Perihal Messi jarang terlihat menyanyikan lagu kebangsaan, Tomas Chavez, seorang maskot pendamping pemain yang pernah beberapa kali berjalan ke dalam lapangan bersama Messi sempat angkat bicara. Chavez mengakui Messi jarang menyanyikan lagu kebangsaan, namun itu lebih dikarenakan La Pulga selalu berupaya menahan agar tidak menangis di tengah lagu.

"Dia selalu berusaha bersenandung kecil. Ketika saya diam-diam memerhatikannya, Messi biasanya akan memeluk kepala saya dari belakang dan pura-pura tertawa, tapi saya tahu perasaan itu. Saya selalu memeluknya kembali untuk meyakinkan kalau dia tidak sendirian: bahwa saya mengaguminya, bahwa dia adalah idola saya," ujarnya.

Tak Pernah Bisa Benar-Benar Meninggalkan

Messi beberapa kali pernah menyatakan pensiun dari Argentina. Misalnya usai kalah adu penalti dari Chile di final Copa America 2016. Dia berkata tidak bisa lagi memperkuat negaranya.

"Saya rasa, itu keputusan terbaik bagi semuanya, untuk saya dan orang yang mengharapkannya. Karier saya di Timnas Argentina sudah selesai, itu adalah keputusan yang bulat," tutur Messi kepada media Argentina, TyC.

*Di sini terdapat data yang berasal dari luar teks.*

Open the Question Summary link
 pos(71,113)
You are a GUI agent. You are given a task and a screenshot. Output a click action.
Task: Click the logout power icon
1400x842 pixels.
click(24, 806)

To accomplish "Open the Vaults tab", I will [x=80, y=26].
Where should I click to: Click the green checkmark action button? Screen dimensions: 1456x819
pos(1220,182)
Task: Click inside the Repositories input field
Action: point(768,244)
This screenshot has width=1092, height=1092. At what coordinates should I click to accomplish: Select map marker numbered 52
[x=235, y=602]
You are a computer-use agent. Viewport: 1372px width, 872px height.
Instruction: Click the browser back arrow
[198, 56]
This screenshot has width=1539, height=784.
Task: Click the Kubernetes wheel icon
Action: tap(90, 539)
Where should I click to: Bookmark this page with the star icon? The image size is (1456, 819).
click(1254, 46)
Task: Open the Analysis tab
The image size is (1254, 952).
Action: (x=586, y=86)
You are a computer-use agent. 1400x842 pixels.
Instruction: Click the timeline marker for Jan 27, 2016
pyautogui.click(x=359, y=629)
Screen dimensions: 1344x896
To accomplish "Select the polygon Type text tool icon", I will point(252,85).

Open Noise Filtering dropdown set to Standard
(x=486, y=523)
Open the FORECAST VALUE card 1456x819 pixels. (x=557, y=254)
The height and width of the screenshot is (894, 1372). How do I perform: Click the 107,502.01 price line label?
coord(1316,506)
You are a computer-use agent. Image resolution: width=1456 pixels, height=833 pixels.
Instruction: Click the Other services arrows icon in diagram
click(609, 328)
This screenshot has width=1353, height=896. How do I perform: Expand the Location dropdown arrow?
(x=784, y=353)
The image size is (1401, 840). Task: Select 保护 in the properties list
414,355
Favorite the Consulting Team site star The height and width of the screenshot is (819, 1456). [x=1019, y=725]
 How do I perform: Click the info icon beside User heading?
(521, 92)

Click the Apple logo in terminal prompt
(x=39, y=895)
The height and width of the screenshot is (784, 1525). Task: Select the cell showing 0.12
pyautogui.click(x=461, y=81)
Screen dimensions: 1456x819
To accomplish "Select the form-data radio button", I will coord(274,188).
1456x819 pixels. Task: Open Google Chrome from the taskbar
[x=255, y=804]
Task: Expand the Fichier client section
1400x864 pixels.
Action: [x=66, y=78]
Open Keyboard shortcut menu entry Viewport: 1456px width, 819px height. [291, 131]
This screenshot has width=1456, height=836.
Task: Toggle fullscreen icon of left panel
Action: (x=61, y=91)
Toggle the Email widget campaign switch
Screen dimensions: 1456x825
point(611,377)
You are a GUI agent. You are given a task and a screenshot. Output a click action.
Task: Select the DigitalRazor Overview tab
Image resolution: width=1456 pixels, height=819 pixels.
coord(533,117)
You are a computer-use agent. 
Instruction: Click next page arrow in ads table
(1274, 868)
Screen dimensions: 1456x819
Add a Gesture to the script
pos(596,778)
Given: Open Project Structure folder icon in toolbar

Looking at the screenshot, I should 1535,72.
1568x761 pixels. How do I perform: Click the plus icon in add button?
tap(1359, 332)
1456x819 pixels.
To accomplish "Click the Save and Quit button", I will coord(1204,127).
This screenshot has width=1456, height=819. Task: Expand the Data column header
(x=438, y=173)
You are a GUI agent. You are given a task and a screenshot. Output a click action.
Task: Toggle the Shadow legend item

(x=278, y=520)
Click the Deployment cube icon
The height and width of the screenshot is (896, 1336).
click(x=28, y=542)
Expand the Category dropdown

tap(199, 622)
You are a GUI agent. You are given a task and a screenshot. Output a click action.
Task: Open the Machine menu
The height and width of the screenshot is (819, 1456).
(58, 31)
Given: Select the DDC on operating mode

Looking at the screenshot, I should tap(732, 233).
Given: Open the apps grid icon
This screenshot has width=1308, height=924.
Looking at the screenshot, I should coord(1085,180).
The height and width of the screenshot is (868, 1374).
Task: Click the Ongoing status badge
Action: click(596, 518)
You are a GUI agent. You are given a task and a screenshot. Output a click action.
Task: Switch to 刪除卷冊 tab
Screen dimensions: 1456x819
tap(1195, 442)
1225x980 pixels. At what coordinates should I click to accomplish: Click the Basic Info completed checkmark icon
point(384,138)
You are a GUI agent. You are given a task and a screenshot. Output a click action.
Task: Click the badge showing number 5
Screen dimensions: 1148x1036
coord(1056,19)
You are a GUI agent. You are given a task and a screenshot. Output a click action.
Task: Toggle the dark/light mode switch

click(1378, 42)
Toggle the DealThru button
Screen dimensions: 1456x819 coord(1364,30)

Namun keputusan itu tidak pernah benar-benar dia jalani sungguh-sungguh. Kendati sempat hiatus membela Argentina, pada akhirnya Messi kembali sebelum Piala Dunia 2018 dimulai, tepatnya bulan Oktober 2017. Dan pada fase kualifikasi, Messi pula yang menyelamatkan Argentina dari kegagalan tampil di ajang empat tahunan itu. Aksi heroiknya yang paling monumental adalah saat mencetak hattrick ke gawang Ekuador pada laga terakhir kualifikasi.

Di Piala Dunia 2018, Argentina akhirnya gagal berjaya lagi lantaran takluk dari Perancis pada 16 besar. Setelah kemurungan itu, untuk kali kedua Messi mengutarakan niatnya untuk pensiun.

Tapi lagi-lagi niatan itu tak bisa dia jalankan sampai tuntas. Tahun ini Messi kembali dan memimpin skuat Argentina dalam gelaran Copa America 2019, walaupun pada akhirnya harus menelan pil pahit kalah di semifinal.

Niatan Messi pensiun dari timnas ini lagi-lagi menjadi bahan media Argentina untuk menyerangnya secara pribadi. Messi dinilai tak punya konsistensi dalam memutuskan sesuatu.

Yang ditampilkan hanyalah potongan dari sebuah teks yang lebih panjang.